This National Seashore was created so many years ago with the national public’s diminishing access to the shoreline in mind, due to privatization of the beach. Its primary mission was people first. It was meant to be long open stretches of beach for those people not fortunate enough to live on the water. This document and these alternatives do nothing to further that initial goal. Instead, it seeks to chop up this National Seashore into little manageable pieces, where the visiting public and the people that live there suffer the most.

Please address these deficiencies in the final document.
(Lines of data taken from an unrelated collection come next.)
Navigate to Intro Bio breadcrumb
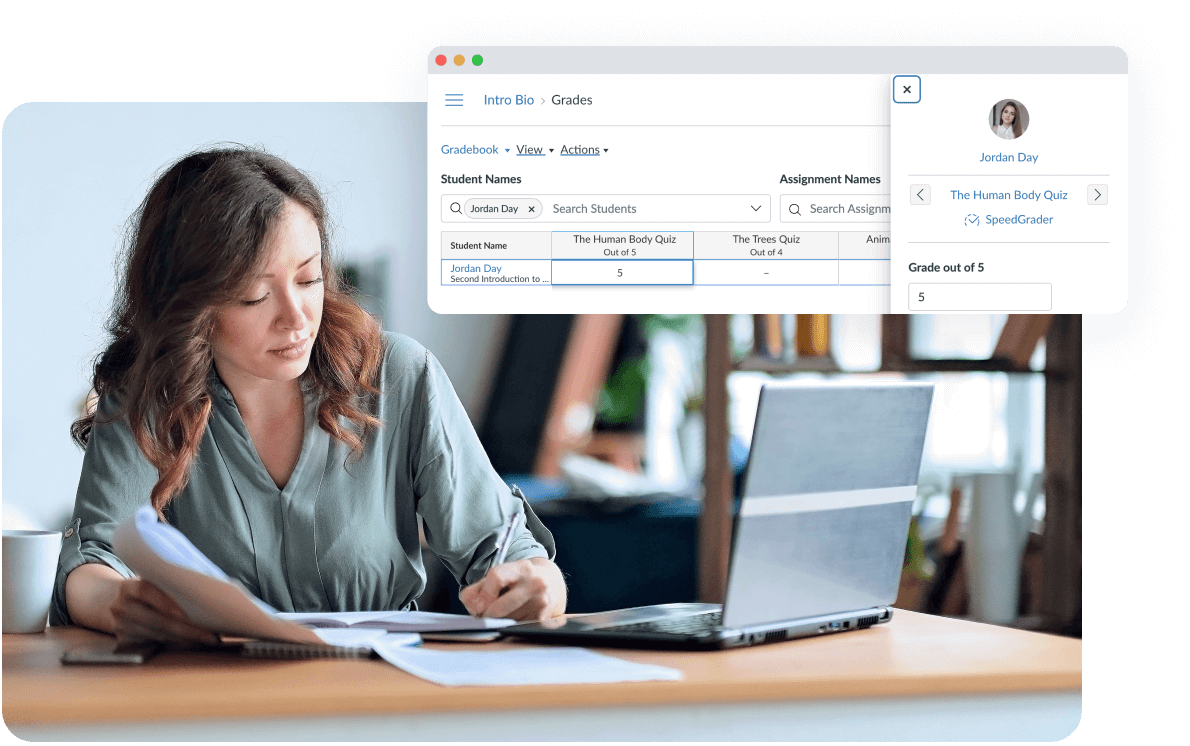1190x746 pixels. (509, 100)
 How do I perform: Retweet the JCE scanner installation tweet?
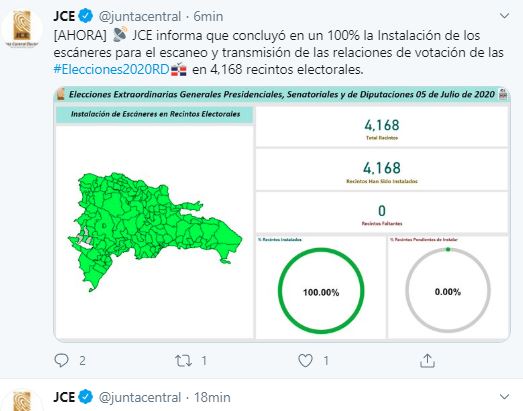(x=183, y=361)
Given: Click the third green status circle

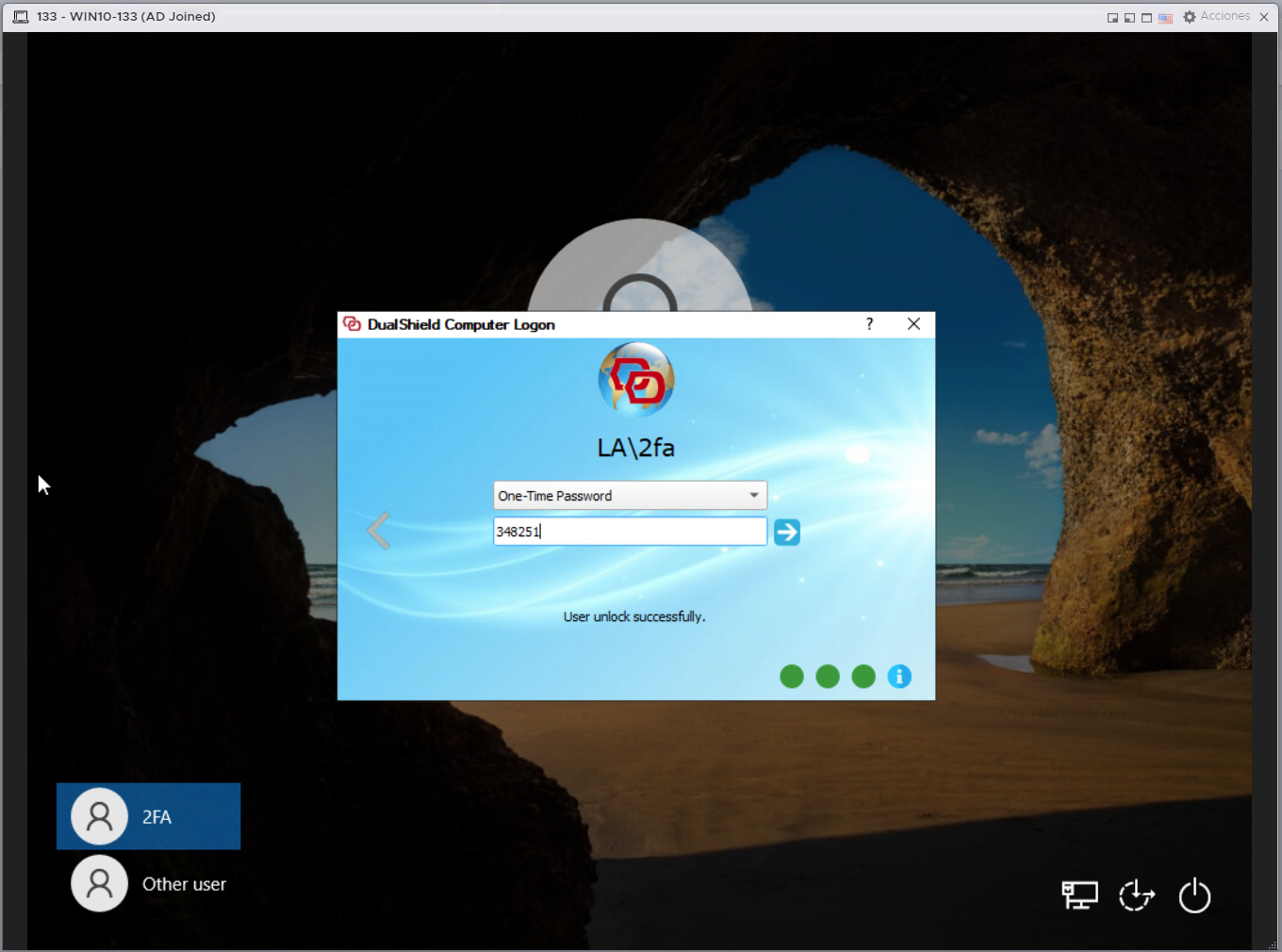Looking at the screenshot, I should (x=863, y=676).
Or, put the “Coalition for Beach Access” position statement in as the preferred alternative. 

Thank you,


----------



## WALT D. (Dec 18, 2003)

Dr Bubba,

Thank you for your excellent comments, I certainly couldn't say it any better so I let you say it for me. I hope you don't mind that I used your excellent text as my comment to the NPS.
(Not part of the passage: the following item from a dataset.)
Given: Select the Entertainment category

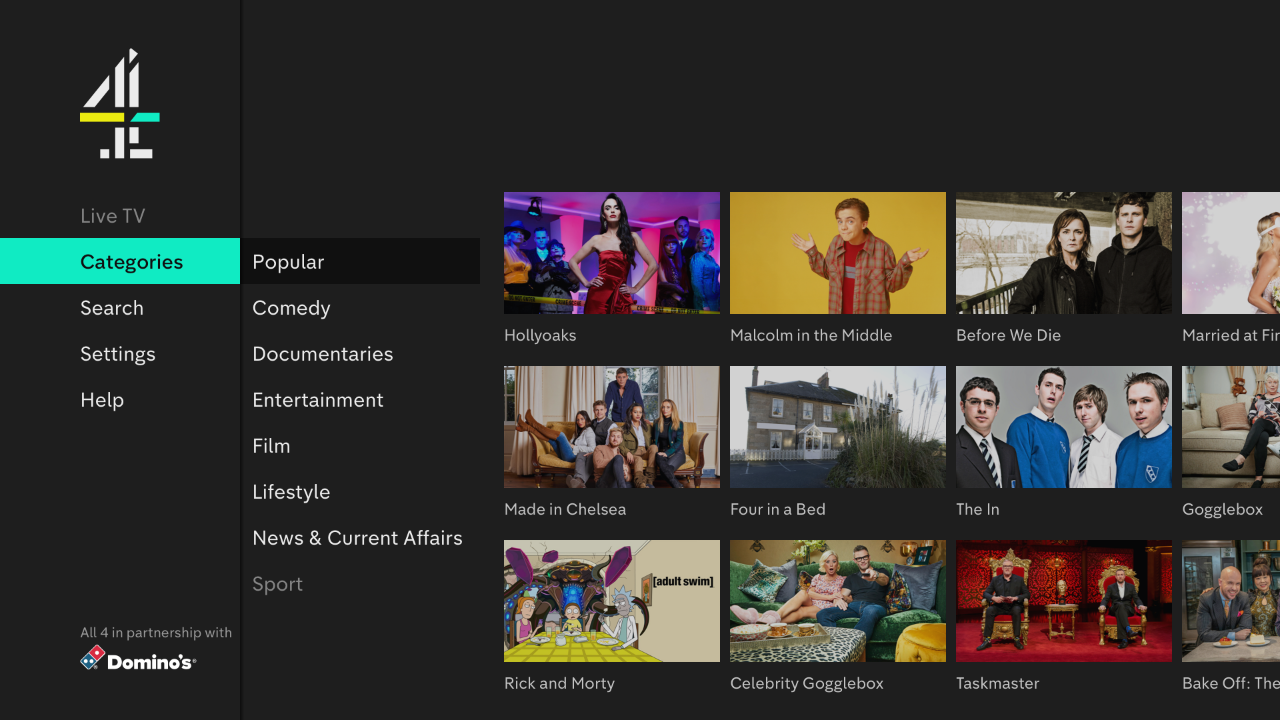Looking at the screenshot, I should tap(318, 399).
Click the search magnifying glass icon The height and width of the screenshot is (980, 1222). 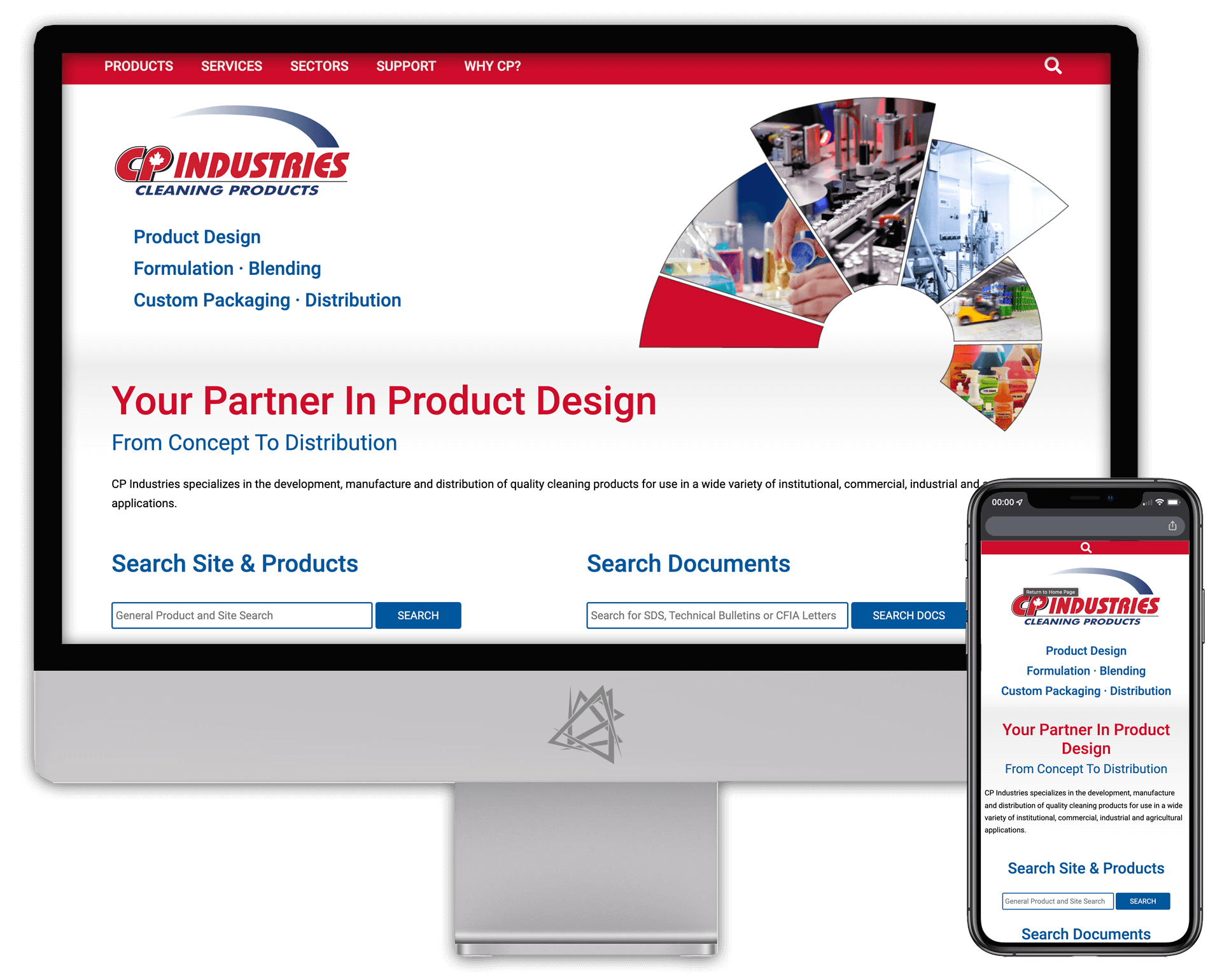click(x=1053, y=65)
I'm glad I finally managed to get oit in before the deadline. 

We've still got a small window of time left if you're reading this tonight, please comment.


----------



## Dr. Bubba (Nov 9, 1999)

not a problem, Walt. I'm glad you thought that some of what I said was important and worthy.

This is just the beginning of what seems to be a long fight to maintain reasonable public access to our first National Seashore (...and Recreational Area).

The initial outcome will not be pleasant, expect that. Our comment now may seem futile, but it really means something in the long run, just watch.

I also ran across Dare County's comment, lot of focus on corridors and smaller resource closures: http://www.islandfreepress.org/2010Archives/05.07.2010-county_deis_position.pdf

Dare Chamber of Commerce, they like A, and point out the economic analysis flaws: http://www.islandfreepress.org/2010Archives/05.07.2010-OUTER%20BANKS%20CHAMBER%20OF%20COMMERCE%20COMMENTS%20ON%20DEIS.pdf

Senator Basnight and Representative Spear: http://www.islandfreepress.org/2010Archives/05.07.2010-DEIS%20comments%20--%20Basnight%20and%20Spear.pdf


----------



## Dr. Bubba (Nov 9, 1999)

Broken links are fixed in above post.

There will also be another comment period for the FEIS, probably mid-late autumn.
Everyone should think about what you may comment on if your questions and comments aren't addressed.


----------